The thoughts of one student as he journeys into becoming a composer.

Monday, January 25, 2010

It Occurs to Me that...

There is some sort of blockage in the center of the music world, where academics refuse to be artists and artists refuse to be academics. Where music does not separate and divide itself, but rather we, as people and as thinkers, begin to conceptually tear music into pieces. And then all of a sudden it's revolutionary when you recognize that sound is sound.

Saturday, January 23, 2010

Squarepusher- Iambic 9 Poetry



Beautiful.

Monolake- Ionized



The second song I've posted (out of 3 total) to have ion in its name. Weird.

Thursday, January 21, 2010

Control, Inflection, Breath, Chance, and Concept.


Compare these two ideas:
"When I hear what we call music, it seems to me that someone is talking. And talking about his feelings, or about his ideas of relationships. But when I hear traffic, the sound of traffic—here on Sixth Avenue, for instance—I don't have the feeling that anyone is talking. I have the feeling that sound is acting. And I love the activity of sound [...] I don't need sound to talk to me."- John Cage

An artistic medium is used to clarify and intensify events based on people's inherent psychological needs and desires.
-Paraphrasing Zettl's theory of applied media aesthetics

If you look at the work that Zettl studies and praises, it is incredibly controlled, such as Citizen Cain. Today my composition teacher, Josh Goldman, brought up the movie Citizen Cain, saying that the idea of being clever is very dangerous, and that when being clever becomes the focal point of the work, that the idea of a work shifts from the experience of the art to the process of the art, and puts the art back into the characteristic-oriented way of seeing things rather than the profound. He did, however, very much enjoy Citizen Cain regardless.
John Cage's statement is offering a thought-out relinquishment of control. He has asked himself the question of what he wants to hold onto and what he wants to let go of.
Often human cleverness can make the details of something too sharp, "intensify and clarify" something too much and one begins to destroy the natural experience of it. A piece can become overworked. The wonderful part about this though, is that this process doesn't prevent you from asking the question of adding something. As long as you know, in some abstract, creative, sense why you put something somewhere, not only will the places that you intensify be all the more real and clear, but the emptiness of the piece will ring truer, and all in all the music is sure to be more expressive and sincere.
Music is a process of thought, but not thought that only refers to doing. It can also refer to leaving something up to a chance process like John Cage, or even to leaving something empty, either using silence or letting the parts layered below speak. My room-mate Joe is a Jazz Studies major and he said "We study Miles for the notes he didn't play." Miles Davis is almost everyone's favorite.
I am saying this as a composer but really it is true of all things. Putting thought into something doesn't necessarily mean adding things, it means considering the possibility of a thing, or of taking something away, and developing abstract structure and inflection to guide the process of what speaks and what recedes in order to guide the breath and life of a piece, and say only as much as needs to be stated, but no less. When this process is complete, when the intent has been translated into a communication through sensory experience, a piece may be called complete.

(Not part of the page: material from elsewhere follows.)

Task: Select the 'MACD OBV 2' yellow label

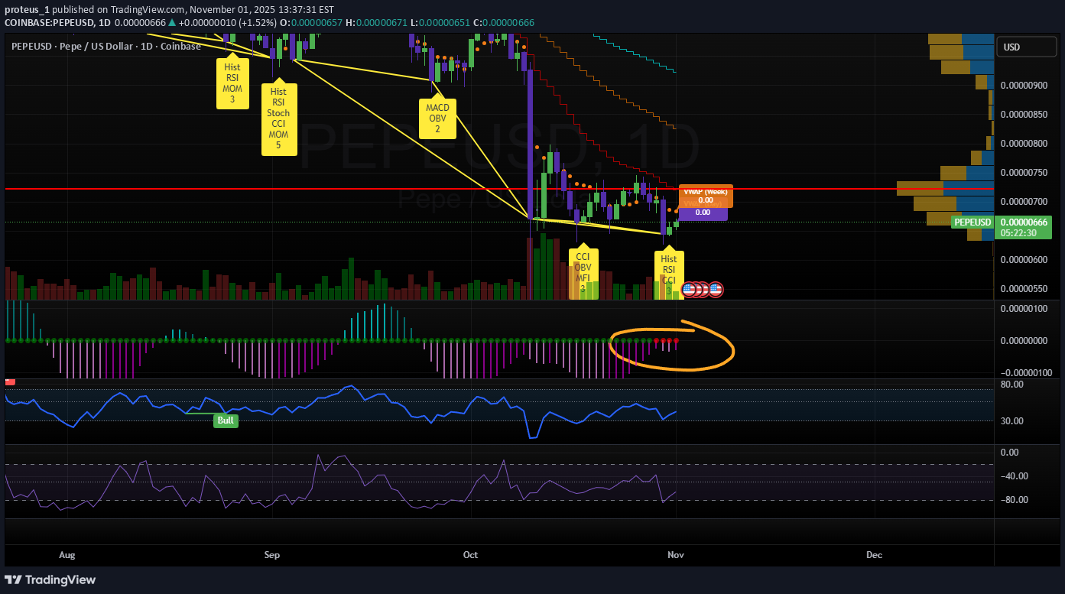Action: [x=437, y=118]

Jaga Jazzist- I have a ghost, now what

Matthew Shipp- Ion

Emotional Content in the Avant-Garde


Considering the state of "New Music", it is easy to see exactly how it could fail to captivate or stimulate even the most receptive and patient of audiences. Practitioners of computer music tend to immerse themselves in technological processes and pretentious conceptualizations to the point that the music tends to become some sort of science experiment, interesting on an intellectual level for the distinguishing characteristics of the composition which can be pointed to and talked about, but not necessarily stimulating on a profound level. It is hard, given the experimental nature of the music, to say bluntly that "This is not stimulating; this is not musical," and still maintain an open mind to the sounds presented. For this reason, when I go to see New Music concerts I find myself experiencing the best and worst kinds of music that I have ever experienced. Sometimes it is mature, heart-felt, and unspeakably beautiful. Sometimes it is nothing but noise.

I would say that the trend towards "science experiments" in new music exists because of the academic, insulated environment that experimental music exists in. Funding comes regardless of aesthetic content, because no one in the academic environment, especially in the higher parts of administration, is actually looking for that content. The structure of the institution is based around other things. That being said, an academic setting is simply not going to ultimately be the best setting for a composer who's focus is beauty and application rather than pretense and experimentation.

So, given the knowledge contained in academic musical institutions and it's relevance to the potential of music, there is certainly some sort a call for classically-trained composers to reach beyond the academic stage, however, judging from who the composers that have achieved this sort of transcendence are, it requires a huge degree of compositional ability, a highly mature and unique voice, and perhaps a great deal of dumb luck.